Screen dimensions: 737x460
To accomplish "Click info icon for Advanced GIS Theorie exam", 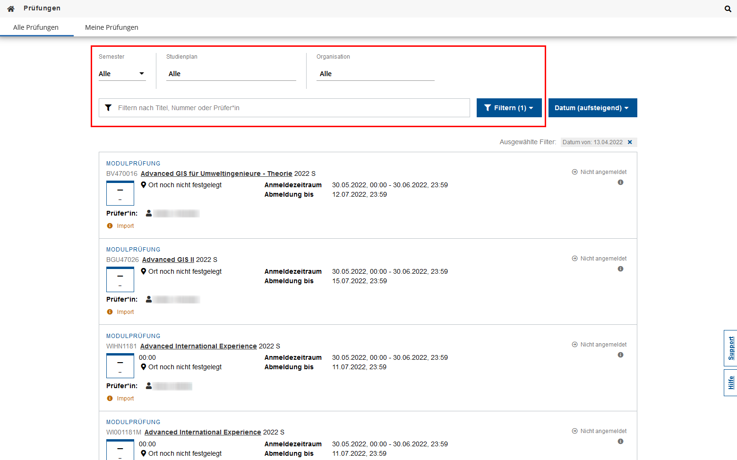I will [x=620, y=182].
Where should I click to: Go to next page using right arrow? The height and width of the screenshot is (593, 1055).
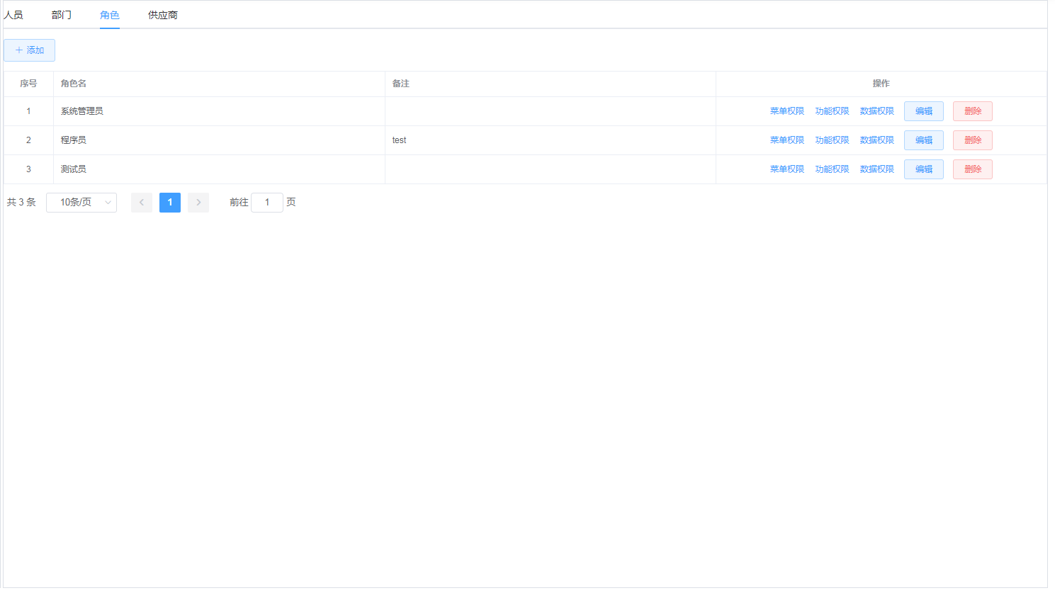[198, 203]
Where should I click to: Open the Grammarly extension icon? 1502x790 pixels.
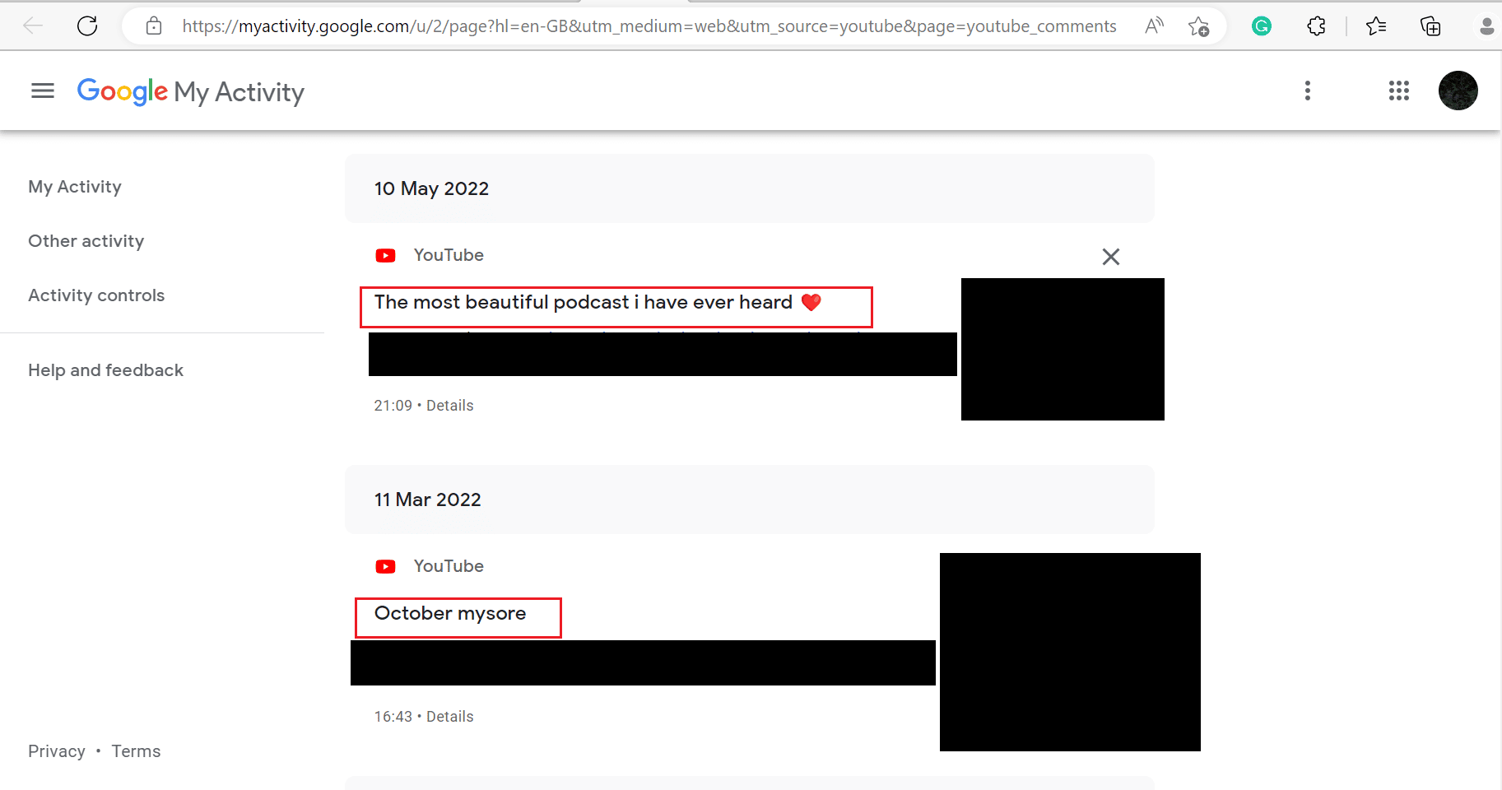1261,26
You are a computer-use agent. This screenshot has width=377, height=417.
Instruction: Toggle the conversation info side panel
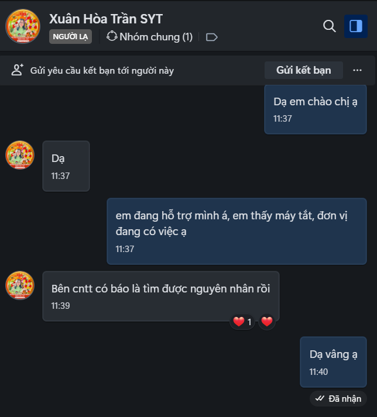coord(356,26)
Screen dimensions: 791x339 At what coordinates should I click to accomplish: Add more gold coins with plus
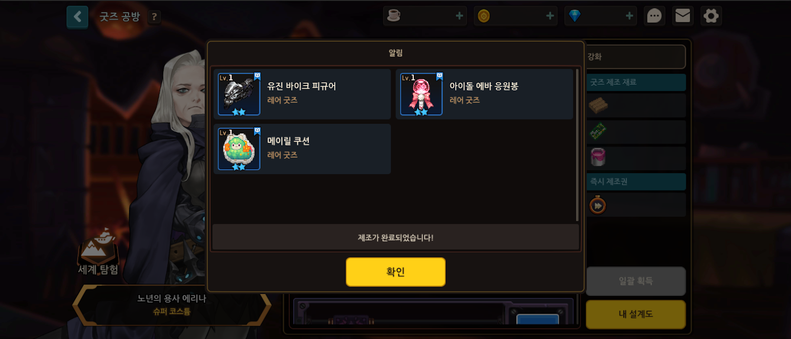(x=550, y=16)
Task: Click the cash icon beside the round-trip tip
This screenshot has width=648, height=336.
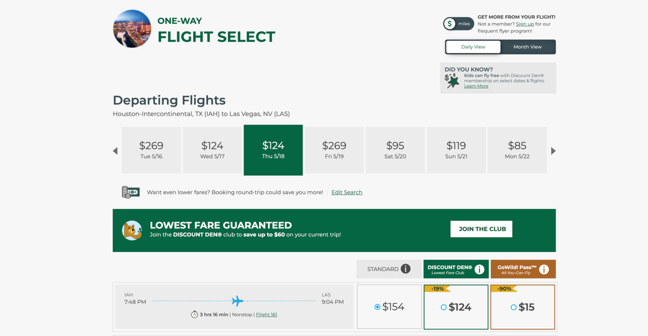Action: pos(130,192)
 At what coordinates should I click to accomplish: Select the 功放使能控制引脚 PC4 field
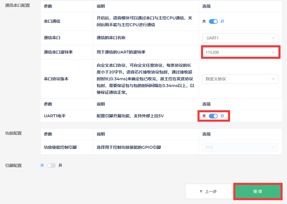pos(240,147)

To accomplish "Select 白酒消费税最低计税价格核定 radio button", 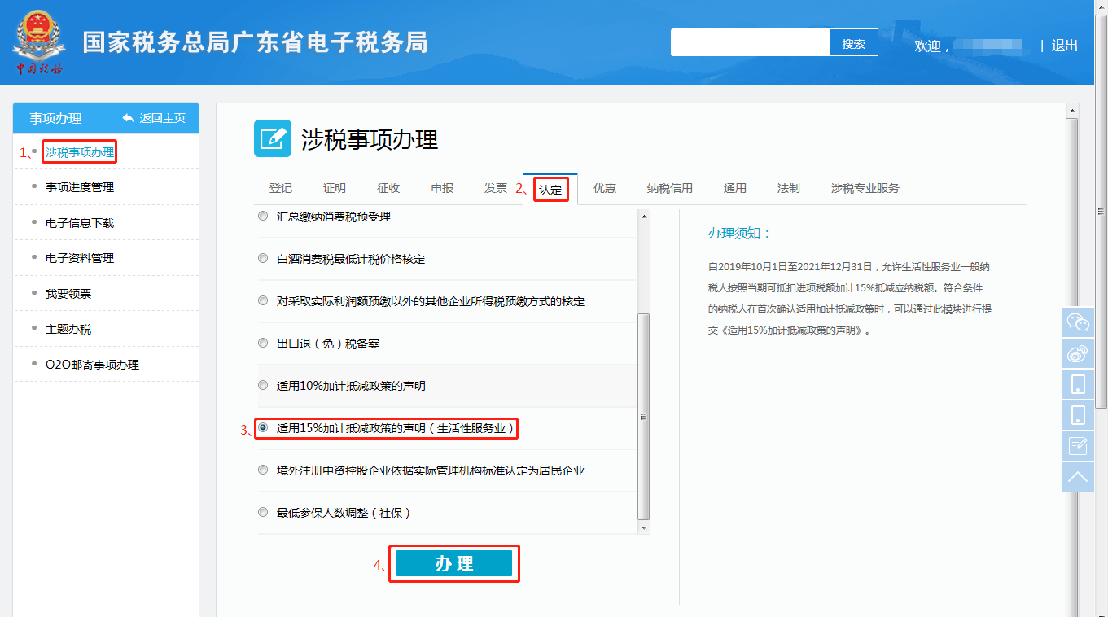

....

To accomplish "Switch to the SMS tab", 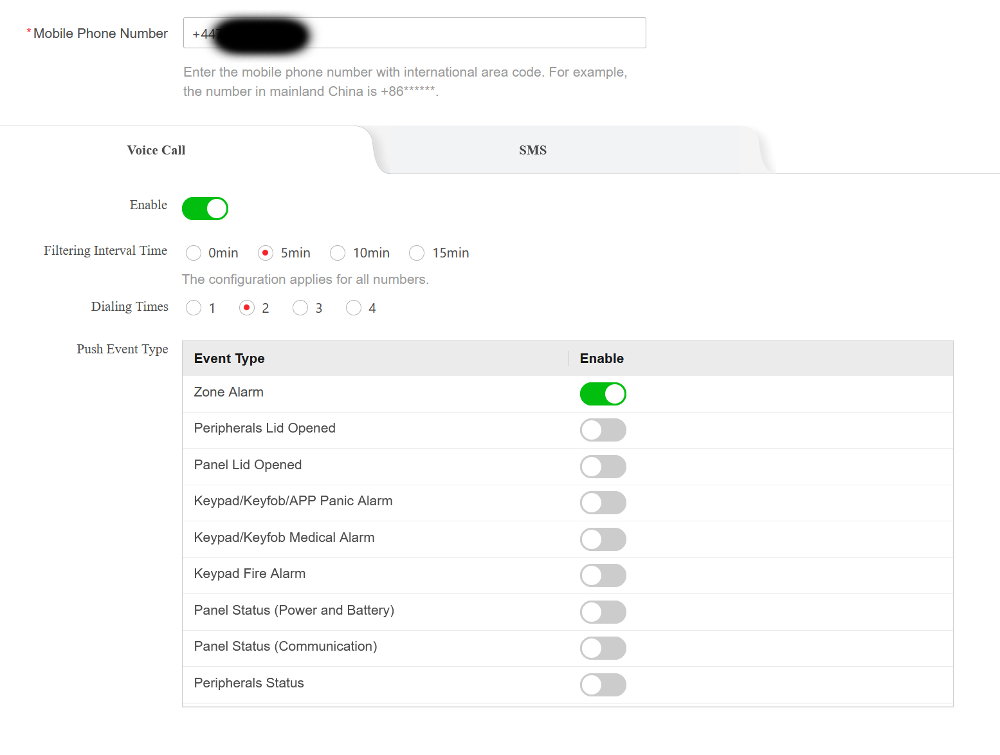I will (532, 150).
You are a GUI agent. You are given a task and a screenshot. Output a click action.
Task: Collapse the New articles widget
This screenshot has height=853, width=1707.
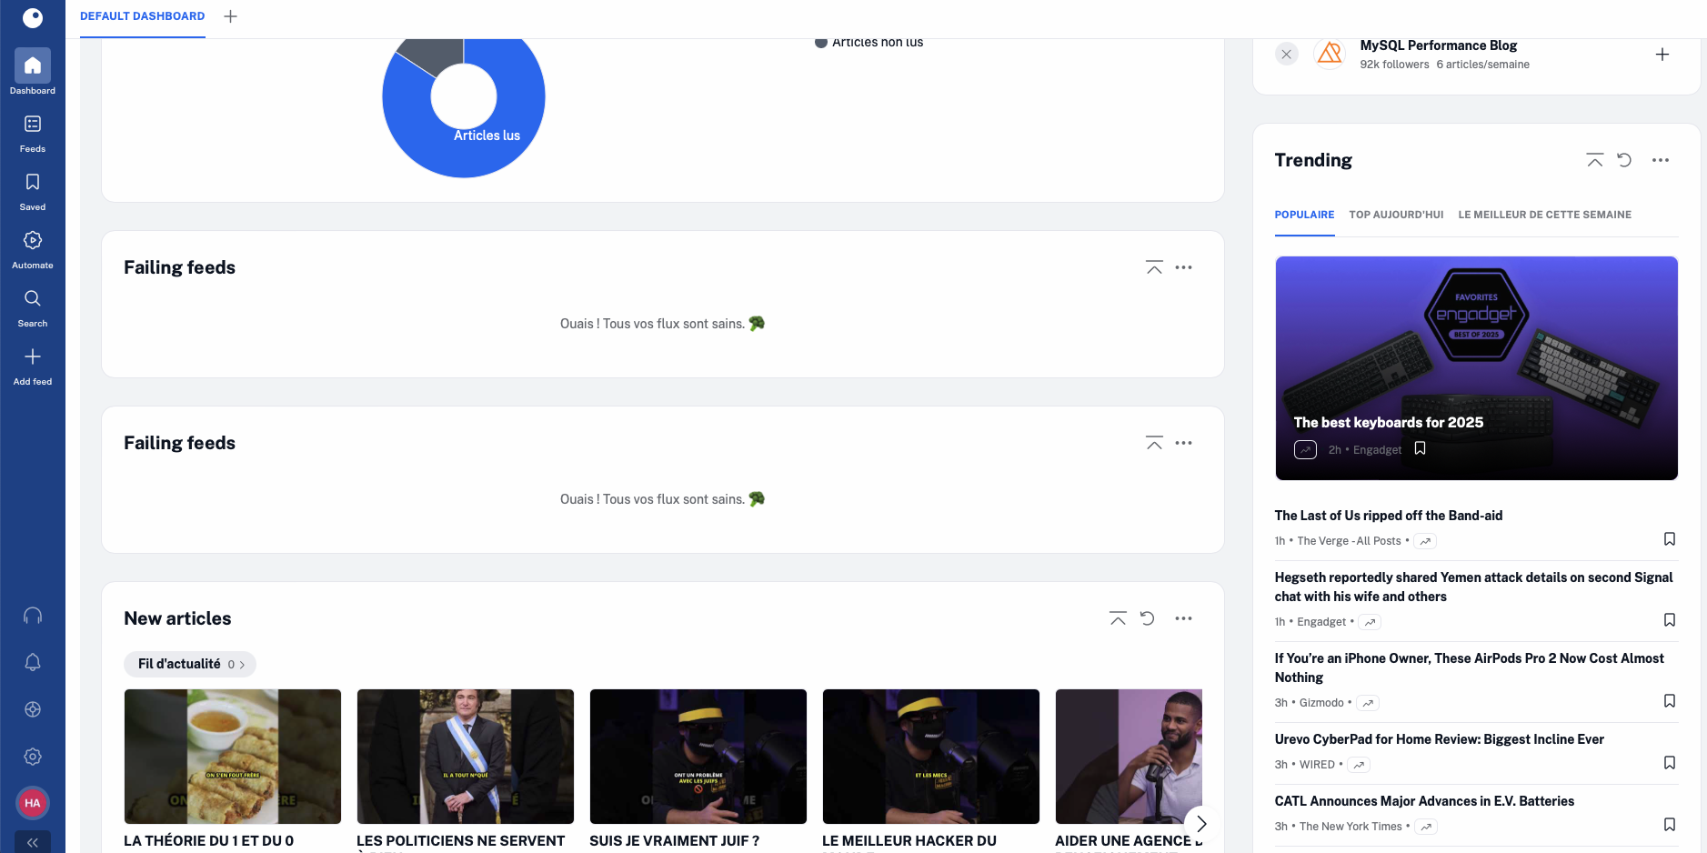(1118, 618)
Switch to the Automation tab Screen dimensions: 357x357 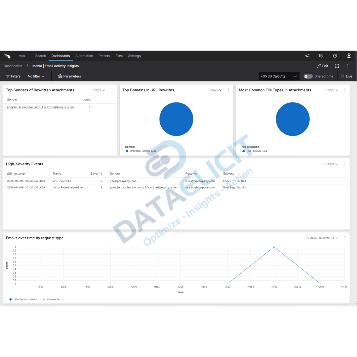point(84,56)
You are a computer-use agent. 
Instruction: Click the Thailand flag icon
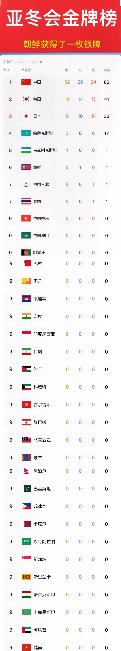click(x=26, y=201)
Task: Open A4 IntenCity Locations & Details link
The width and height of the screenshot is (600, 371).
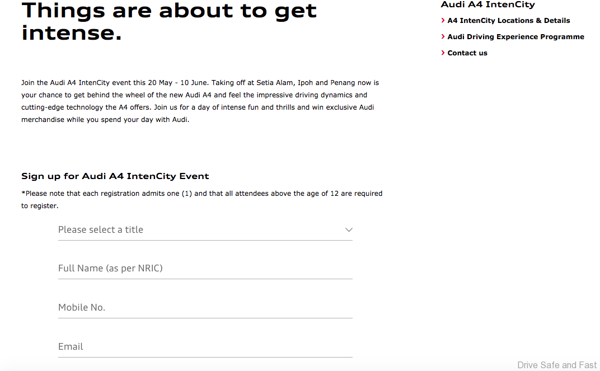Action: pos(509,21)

....

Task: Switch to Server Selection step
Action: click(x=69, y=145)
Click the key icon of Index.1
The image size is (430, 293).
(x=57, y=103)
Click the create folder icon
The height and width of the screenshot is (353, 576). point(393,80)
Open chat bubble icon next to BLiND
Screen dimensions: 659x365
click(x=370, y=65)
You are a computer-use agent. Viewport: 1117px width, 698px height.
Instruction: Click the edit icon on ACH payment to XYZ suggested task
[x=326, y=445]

....

*Goal of the exercise*:
Which lines of the records above contain the word "computer"? Show each of them.

*Exercise answer*:
You are a computer-use agent. This screenshot has width=377, height=417.
You are a computer-use agent. 
You are a computer-use agent. Viewport: 1117px width, 698px height.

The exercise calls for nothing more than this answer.